Sum of the number of relatively prime integers up to $x$, $x-1$, $\ldots$, $1$

Question

If there is a number $x$, and we want to find the sum of the number of relatively prime integers up to $x$, $x-1$, $\dots$ until $1$, is there a formula for this or any way to solve it? Like if the number is $6$, you add up $0$ (for numbers relatively prime to $1$), $1$ (for numbers relatively prime to $2$), $2$ (for $3$), $2$ (for $4$), $4$ (for $5$), and $2$ (for $6$) for a total of $11$ numbers.
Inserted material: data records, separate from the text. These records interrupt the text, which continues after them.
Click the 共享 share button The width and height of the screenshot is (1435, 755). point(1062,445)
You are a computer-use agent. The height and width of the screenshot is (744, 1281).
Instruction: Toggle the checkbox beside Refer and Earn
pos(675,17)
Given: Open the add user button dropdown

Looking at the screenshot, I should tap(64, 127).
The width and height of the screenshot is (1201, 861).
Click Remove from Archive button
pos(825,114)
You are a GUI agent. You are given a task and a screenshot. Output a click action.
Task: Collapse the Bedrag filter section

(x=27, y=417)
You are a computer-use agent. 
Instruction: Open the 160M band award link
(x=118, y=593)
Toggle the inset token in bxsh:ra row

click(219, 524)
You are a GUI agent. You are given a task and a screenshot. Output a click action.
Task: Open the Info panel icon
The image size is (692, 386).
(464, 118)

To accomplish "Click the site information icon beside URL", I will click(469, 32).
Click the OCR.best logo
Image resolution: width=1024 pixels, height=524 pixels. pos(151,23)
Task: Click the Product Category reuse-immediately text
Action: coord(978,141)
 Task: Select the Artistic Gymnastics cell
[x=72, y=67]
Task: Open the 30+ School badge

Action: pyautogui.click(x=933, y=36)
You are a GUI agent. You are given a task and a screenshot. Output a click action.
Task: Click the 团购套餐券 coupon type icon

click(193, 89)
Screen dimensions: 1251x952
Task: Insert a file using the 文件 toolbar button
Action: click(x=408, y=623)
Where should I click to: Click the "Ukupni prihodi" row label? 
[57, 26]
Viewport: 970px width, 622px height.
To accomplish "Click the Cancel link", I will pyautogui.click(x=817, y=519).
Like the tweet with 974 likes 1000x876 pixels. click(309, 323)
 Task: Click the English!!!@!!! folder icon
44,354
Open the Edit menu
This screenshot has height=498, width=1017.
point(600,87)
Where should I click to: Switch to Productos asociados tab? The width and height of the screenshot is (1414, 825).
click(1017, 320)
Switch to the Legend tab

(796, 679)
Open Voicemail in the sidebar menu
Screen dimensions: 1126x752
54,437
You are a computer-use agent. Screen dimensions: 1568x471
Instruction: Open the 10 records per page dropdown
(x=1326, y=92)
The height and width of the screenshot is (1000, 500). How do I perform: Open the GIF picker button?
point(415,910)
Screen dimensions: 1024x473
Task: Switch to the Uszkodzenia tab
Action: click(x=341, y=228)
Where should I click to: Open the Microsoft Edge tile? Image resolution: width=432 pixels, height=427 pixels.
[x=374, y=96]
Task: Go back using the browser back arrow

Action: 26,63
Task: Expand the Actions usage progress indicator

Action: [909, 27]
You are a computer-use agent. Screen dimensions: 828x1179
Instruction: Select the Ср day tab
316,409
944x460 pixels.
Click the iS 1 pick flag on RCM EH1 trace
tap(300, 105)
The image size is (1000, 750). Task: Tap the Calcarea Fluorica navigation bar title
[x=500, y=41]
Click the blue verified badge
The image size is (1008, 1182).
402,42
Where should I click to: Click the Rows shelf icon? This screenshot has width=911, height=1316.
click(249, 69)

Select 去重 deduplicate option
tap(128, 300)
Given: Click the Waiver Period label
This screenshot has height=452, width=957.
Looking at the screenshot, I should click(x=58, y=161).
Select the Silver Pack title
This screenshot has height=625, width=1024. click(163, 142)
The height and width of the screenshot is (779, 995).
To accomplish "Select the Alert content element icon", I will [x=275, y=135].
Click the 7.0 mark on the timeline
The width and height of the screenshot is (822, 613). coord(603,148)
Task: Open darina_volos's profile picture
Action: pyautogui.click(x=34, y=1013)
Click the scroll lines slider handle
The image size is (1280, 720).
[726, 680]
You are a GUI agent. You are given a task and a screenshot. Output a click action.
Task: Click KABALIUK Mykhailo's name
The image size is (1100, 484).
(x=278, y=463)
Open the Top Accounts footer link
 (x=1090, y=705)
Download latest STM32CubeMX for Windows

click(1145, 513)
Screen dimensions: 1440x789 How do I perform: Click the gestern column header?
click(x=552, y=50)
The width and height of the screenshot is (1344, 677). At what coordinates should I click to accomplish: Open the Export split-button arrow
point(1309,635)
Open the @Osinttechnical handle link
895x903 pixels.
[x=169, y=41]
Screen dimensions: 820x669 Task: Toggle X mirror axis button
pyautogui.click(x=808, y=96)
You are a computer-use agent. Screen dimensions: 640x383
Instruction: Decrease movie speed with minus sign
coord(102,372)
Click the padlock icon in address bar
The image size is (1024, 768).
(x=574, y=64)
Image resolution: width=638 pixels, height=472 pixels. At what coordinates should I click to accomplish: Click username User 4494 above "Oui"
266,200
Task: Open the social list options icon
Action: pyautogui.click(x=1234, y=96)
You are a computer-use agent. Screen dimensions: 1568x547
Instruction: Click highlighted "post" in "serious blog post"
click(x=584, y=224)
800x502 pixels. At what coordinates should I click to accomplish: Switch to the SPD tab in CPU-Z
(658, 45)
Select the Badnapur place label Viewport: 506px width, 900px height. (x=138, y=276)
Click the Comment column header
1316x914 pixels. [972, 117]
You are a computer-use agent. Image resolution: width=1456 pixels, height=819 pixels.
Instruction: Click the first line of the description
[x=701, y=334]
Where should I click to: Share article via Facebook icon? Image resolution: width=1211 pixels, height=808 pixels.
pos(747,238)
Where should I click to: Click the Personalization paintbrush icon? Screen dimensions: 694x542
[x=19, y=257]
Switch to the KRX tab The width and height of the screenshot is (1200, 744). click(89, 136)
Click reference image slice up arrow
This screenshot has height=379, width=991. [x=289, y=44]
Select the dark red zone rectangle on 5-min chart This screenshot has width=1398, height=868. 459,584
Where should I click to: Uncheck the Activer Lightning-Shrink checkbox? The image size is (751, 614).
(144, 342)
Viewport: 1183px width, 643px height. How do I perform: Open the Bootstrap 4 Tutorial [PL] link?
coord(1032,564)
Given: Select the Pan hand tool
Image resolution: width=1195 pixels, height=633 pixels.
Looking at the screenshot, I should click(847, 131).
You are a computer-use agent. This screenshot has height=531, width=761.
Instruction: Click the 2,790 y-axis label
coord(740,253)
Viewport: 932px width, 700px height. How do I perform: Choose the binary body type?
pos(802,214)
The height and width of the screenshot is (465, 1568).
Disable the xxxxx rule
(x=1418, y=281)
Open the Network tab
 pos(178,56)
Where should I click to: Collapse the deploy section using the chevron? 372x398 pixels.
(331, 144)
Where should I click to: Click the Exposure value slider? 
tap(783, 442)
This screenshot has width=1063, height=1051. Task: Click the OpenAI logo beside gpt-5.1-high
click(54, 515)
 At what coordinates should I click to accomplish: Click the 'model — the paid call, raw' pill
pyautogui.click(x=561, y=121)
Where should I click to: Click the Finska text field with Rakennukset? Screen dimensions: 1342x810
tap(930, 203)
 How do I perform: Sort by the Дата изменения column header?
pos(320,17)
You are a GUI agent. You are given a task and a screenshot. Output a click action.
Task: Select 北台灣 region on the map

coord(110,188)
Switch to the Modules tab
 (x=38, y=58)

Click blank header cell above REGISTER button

I tried using Euler's Totient Function, but with a high number, that would require far too many computations. Is there any way to compute this for a high number, let's say $2019$, without taking a lot of time?

Answer 1

There is a well-known expression for the Euler function using the Möbius function: $$ \varphi(n) = n\sum_{d\mid n}\frac{\mu(d)}d. $$ Consequently, \begin{align} \sum_{n=1}^N \varphi(n) &= \sum_{n=1}^N n \sum_{d\mid n} \frac{\mu(d)}d \\ &= \sum_{d=1}^N \frac{\mu(d)}d \sum_{k\le N/d} kd \\ &= \frac12\,\sum_{d=1}^N \mu(d) \left\lfloor \frac Nd\right \rfloor \left(\left\lfloor \frac Nd\right \rfloor +1\right). \end{align} This expression is standartly used to give an asymptotic for the sum in the LHS, but it also can be used to efficiently calculate this sum.